The median age in the city was 43.5 years. 22.8% of residents were under the age of 18; 5.4% were between the ages of 18 and 24; 25.2% were from 25 to 44; 36% were from 45 to 64; and 10.8% were 65 years of age or older. The gender makeup of the city was 52.7% male and 47.3% female.

===2000 census===
As of the census of 2000, there were 214 people, 72 households, and 60 families residing in the city. The population density was 386.2 PD/sqmi. There were 79 housing units at an average density of 142.6 /sqmi. The racial makeup of the city was 99.53% White and 0.47% Native American. Hispanic or Latino of any race were 0.47% of the population.

There were 72 households, out of which 41.7% had children under the age of 18 living with them, 76.4% were married couples living together, 2.8% had a female householder with no husband present, and 15.3% were non-families. 9.7% of all households were made up of individuals, and 5.6% had someone living alone who was 65 years of age or older.
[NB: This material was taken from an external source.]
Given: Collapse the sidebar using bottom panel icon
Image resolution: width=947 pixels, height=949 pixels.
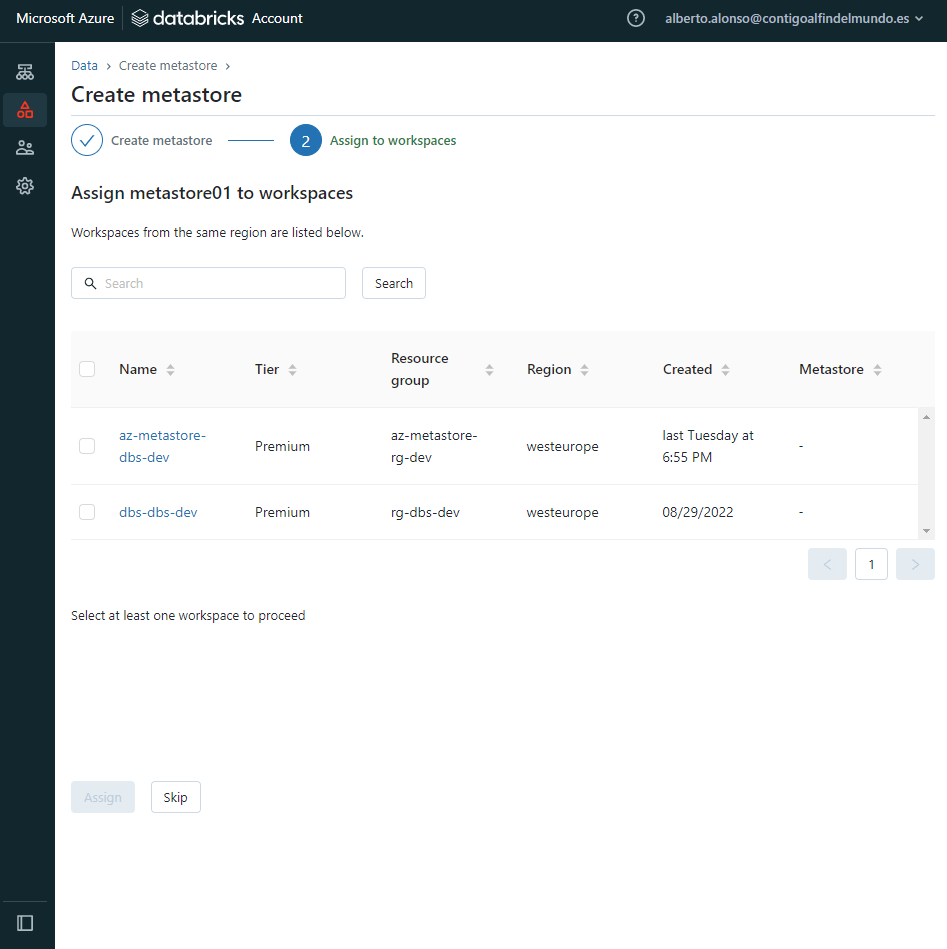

The average household size was 2.97 and the average family size was 3.11.

In the city, the population was spread out, with 31.3% under the age of 18, 7.0% from 18 to 24, 28.0% from 25 to 44, 24.8% from 45 to 64, and 8.9% who were 65 years of age or older. The median age was 34 years. For every 100 females, there were 107.8 males. For every 100 females age 18 and over, there were 107.0 males.

The median income for a household in the city was $31,354, and the median income for a family was $31,875. Males had a median income of $30,156 versus $17,500 for females. The per capita income for the city was $14,366. About 6.3% of families and 8.5% of the population were below the poverty line, including 16.0% of those under the age of eighteen and none of those 65 or over.

==Education==
Kirkville is within the Eddyville–Blakesburg–Fremont Community School District, formed by the 2012 merger of the Eddyville–Blakesburg Community School District and the Fremont Community School District. It previously resided in the Eddyville–Blakesburg district, which was formed in 1994 by the merger of the Eddyville Community School District and the Blakesburg Community School District.